Closed JurgenCruz closed 5 months ago
Thanks for opening your first issue here! Be sure to follow the relevant issue templates, or risk having this issue marked as invalid.
Does opensuse have SELinux? No issues using Nvidia with jellyfin here.
From what I can read it does have SELinux, but is there a command I can run to verify?
I believe sestatus
will show it.
sestatus
is not found. I do have AppGuard though. should I look into that?
Know that I think of it, I ran docker exec -it jellyfin ldconfig
after reading the official docker instructions trying to troubleshoot this problem. Could that have impacted?
I just spawned an official jellyfin docker image and ther it is working. however the commands are different.
Official Image:
/usr/lib/jellyfin-ffmpeg/ffmpeg -analyzeduration 200M -fflags +genpts -i file:"/MediaCenter/media/movies/movie.mkv" -map_metadata -1 -map_chapters -1 -threads 0 -map 0:0 -map 0:1 -map -0:s -codec:v:0 copy -bsf:v h264_mp4toannexb -start_at_zero -codec:a:0 libfdk_aac -ac 2 -ab 384000 -af "volume=2" -copyts -avoid_negative_ts disabled -max_muxing_queue_size 2048 -f hls -max_delay 5000000 -hls_time 6 -hls_segment_type mpegts -start_number 0 -hls_segment_filename "/config/transcodes/d4f88456e2df8a53fbc108a17da107f2%d.ts" -hls_playlist_type vod -hls_list_size 0 -y "/config/transcodes/d4f88456e2df8a53fbc108a17da107f2.m3u8"
linuxserver image:
/usr/lib/jellyfin-ffmpeg/ffmpeg -analyzeduration 200M -init_hw_device cuda=cu:0 -filter_hw_device cu -hwaccel cuda -hwaccel_output_format cuda -threads 1 -autorotate 0 -canvas_size 1920x800 -i file:"/MediaCenter/media/movies/movie.mkv" -autoscale 0 -map_metadata -1 -map_chapters -1 -threads 0 -map 0:0 -map 0:1 -map -0:0 -codec:v:0 h264_nvenc -preset p1 -b:v 11162772 -maxrate 11162772 -bufsize 22325544 -profile:v:0 high -g:v:0 72 -keyint_min:v:0 72 -filter_complex "[0:5]scale=s=1920x800:flags=fast_bilinear,format=yuva420p,hwupload=derive_device=cuda[sub];[0:0]setparams=color_primaries=bt709:color_trc=bt709:colorspace=bt709,scale_cuda=format=yuv420p[main];[main][sub]overlay_cuda=eof_action=endall:shortest=1:repeatlast=0" -start_at_zero -codec:a:0 libfdk_aac -ac 2 -ab 384000 -af "volume=2" -copyts -avoid_negative_ts disabled -max_muxing_queue_size 2048 -f hls -max_delay 5000000 -hls_time 3 -hls_segment_type mpegts -start_number 0 -hls_segment_filename "/config/data/transcodes/6387e39cbb8b1411eb28a3a29fa9c0af%d.ts" -hls_playlist_type vod -hls_list_size 0 -y "/config/data/transcodes/6387e39cbb8b1411eb28a3a29fa9c0af.m3u8"

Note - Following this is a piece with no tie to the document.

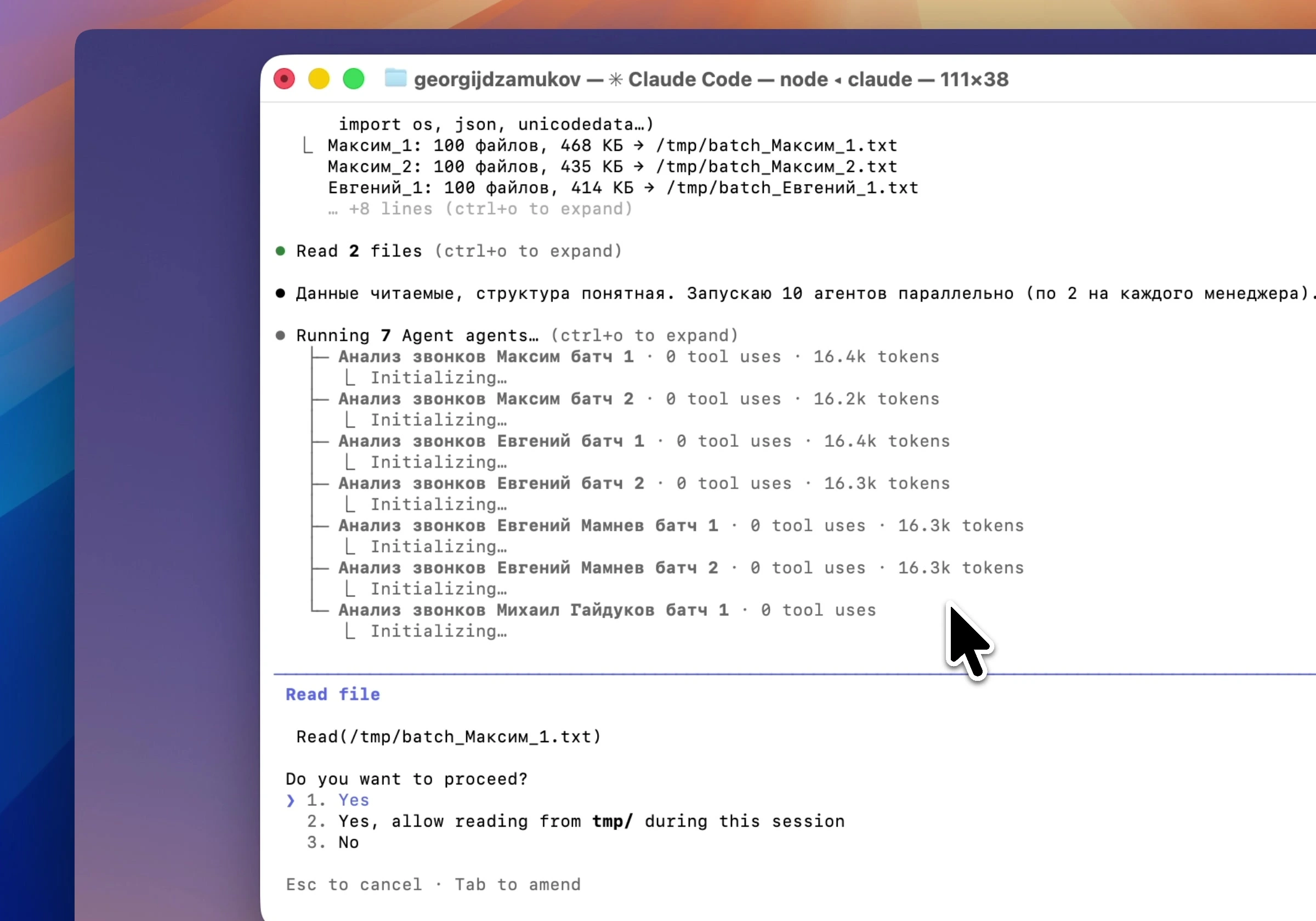Select agent Анализ звонков Максим батч 1
Screen dimensions: 1316x921
485,356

not sure why there is a difference but the second one is trying to use Cuda.
Nvidia uses cuda for transcoding. The top command to me looks like it's not using your GPU.
It seems like something either opensuse is doing or you've done with the creation of the container is messing with the his. Realistically you shouldn't need to adjust permissions when adding Nvidia in as that handles it all for you.

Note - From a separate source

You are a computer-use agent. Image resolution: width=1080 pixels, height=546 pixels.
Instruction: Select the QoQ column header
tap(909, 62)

Nvidia uses cuda for transcoding. The top command to me looks like it's not using your GPU.
I agree, I can confirm it is not using because nvidia-smi
shows no usage. I won't be fiddling with the official image. The linuxserver's image does seem to be trying to use CUDA but not able to. the root
user inside the container can execute nvidia-smi inside just fine. it is just the abc
user that doesn't seem to have permissions.

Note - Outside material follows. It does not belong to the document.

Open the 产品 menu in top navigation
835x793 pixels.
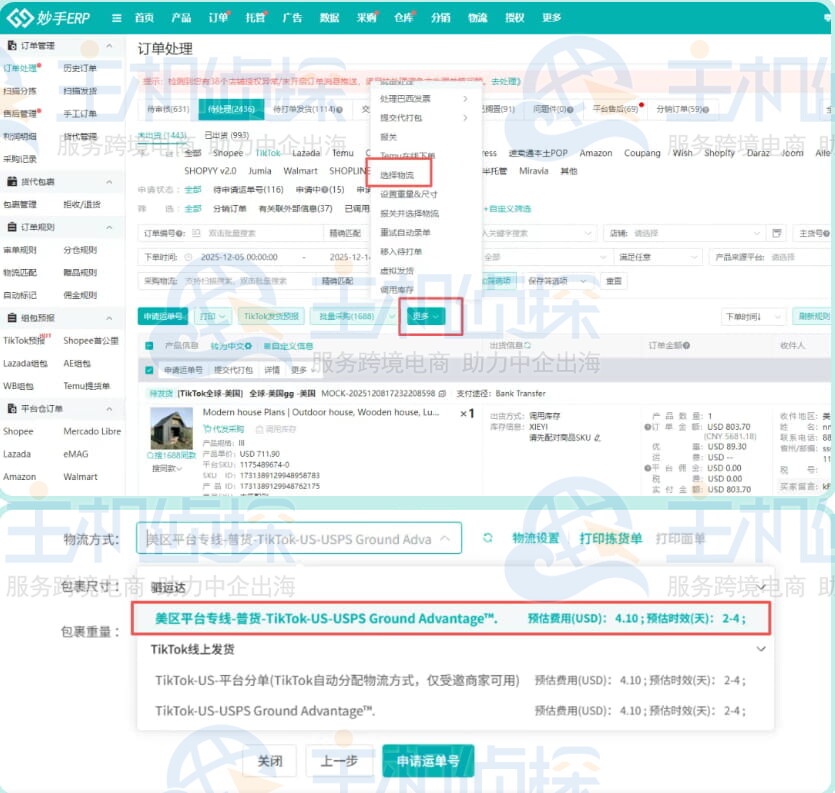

my understanding is that PUID and PGID are just used for accessing the volumes with the right permissions, right? and in any case I added both users to the video
group if that is relevant. not sure what to do. I'll try recreating the container from scratch and report back.
Ok, something even more weird. I created another container with linuxserver's image and this uses yet another ffmpeg command:
/usr/lib/jellyfin-ffmpeg/ffmpeg -analyzeduration 200M -fflags +genpts -f matroska,webm -i file:"/MediaCenter/media/movies/movie.mkv" -map_metadata -1 -map_chapters -1 -threads 0 -map 0:0 -map 0:1 -map -0:s -codec:v:0 copy -bsf:v h264_mp4toannexb -start_at_zero -codec:a:0 libfdk_aac -ac 2 -ab 384000 -af "volume=2" -copyts -avoid_negative_ts disabled -max_muxing_queue_size 2048 -f hls -max_delay 5000000 -hls_time 6 -hls_segment_type mpegts -start_number 0 -hls_segment_filename "/config/data/transcodes/4b86aa41bde3e2e2d2cf29b80bd59710%d.ts" -hls_playlist_type vod -hls_list_size 0 -y "/config/data/transcodes/4b86aa41bde3e2e2d2cf29b80bd59710.m3u8"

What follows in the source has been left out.